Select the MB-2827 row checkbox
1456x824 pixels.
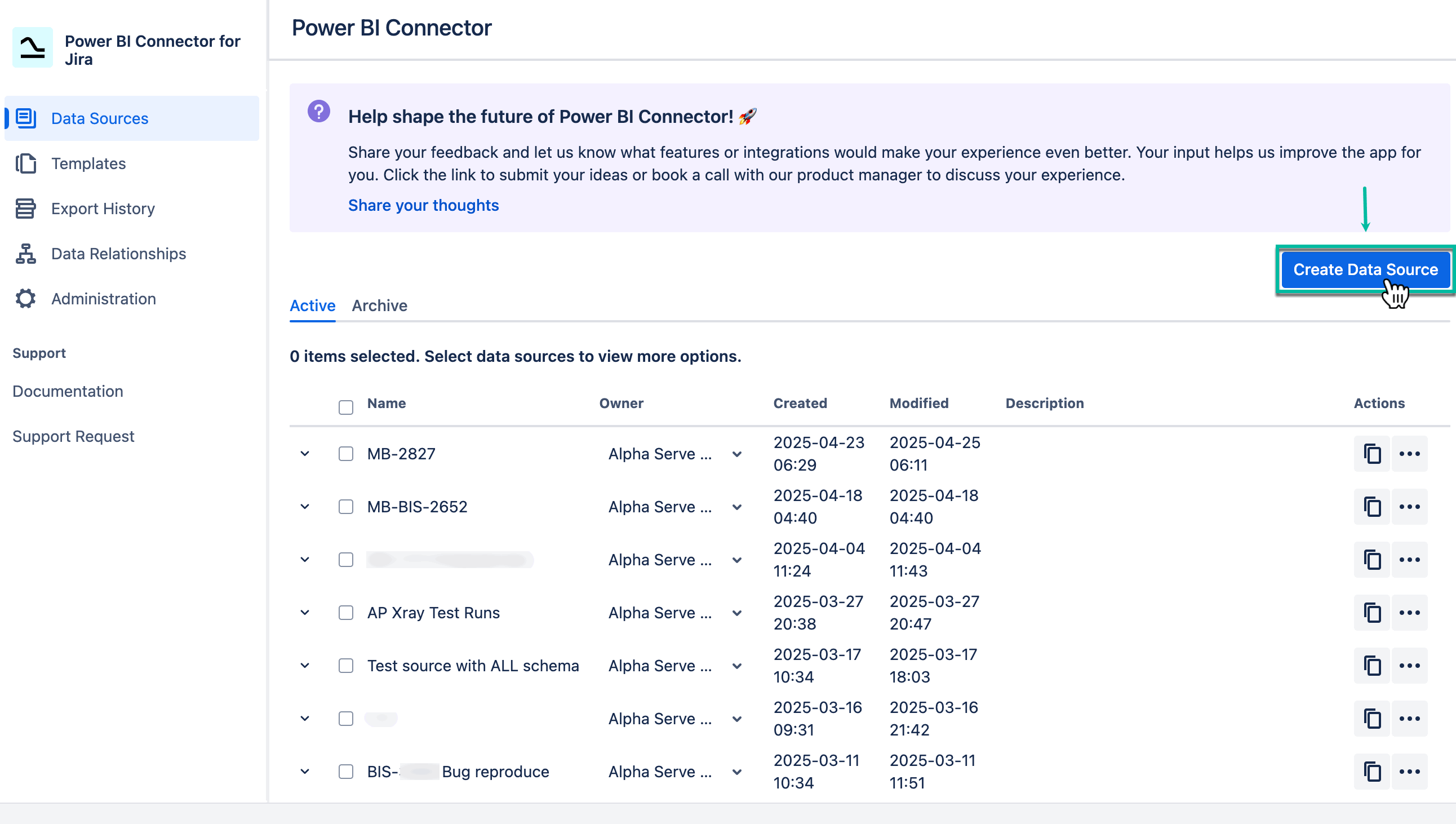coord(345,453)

════════════════════

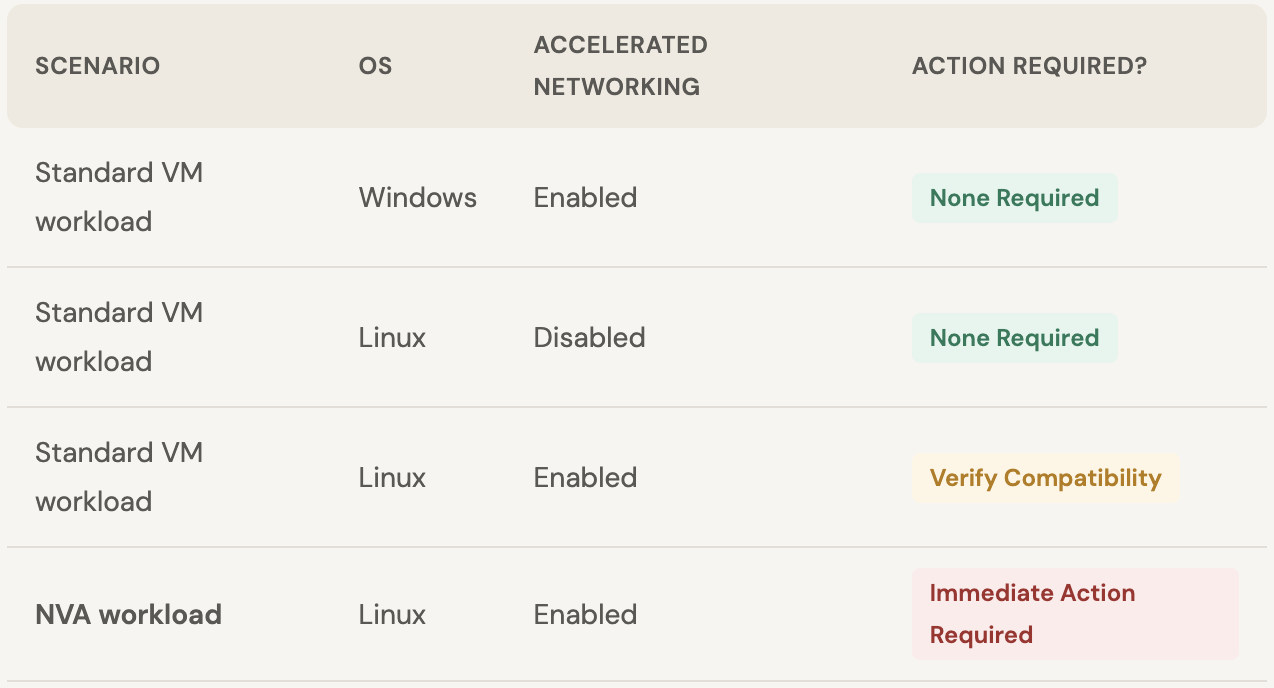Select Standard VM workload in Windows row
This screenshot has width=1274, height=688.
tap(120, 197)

════════════════════

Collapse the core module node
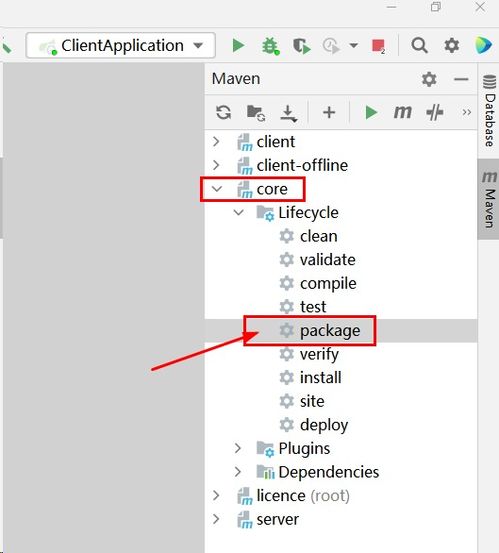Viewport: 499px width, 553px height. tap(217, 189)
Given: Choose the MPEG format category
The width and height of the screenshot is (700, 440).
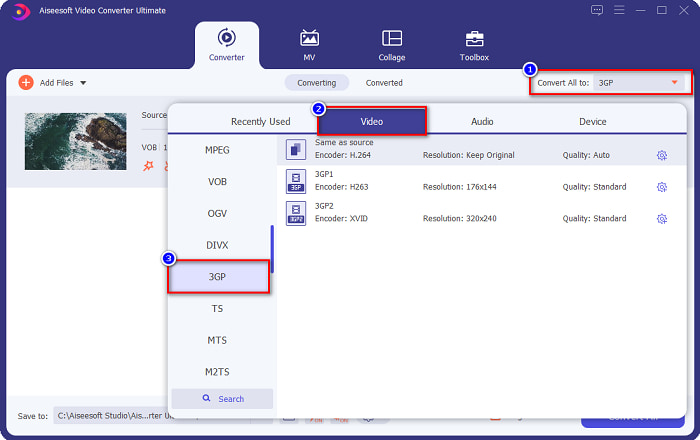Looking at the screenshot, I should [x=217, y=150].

════════════════════

--- Consigne ---
Présentez sous forme de liste numérotée le passage allant de la ligne qui contient « Given: Choose the MPEG format category » jusqu'à celle qui contient « Looking at the », ces deux lignes comprises et sans les lignes vides. N'incluez pas les images dans la réponse.

--- Réponse complète ---
1. Given: Choose the MPEG format category
2. The width and height of the screenshot is (700, 440).
3. Looking at the screenshot, I should [x=217, y=150].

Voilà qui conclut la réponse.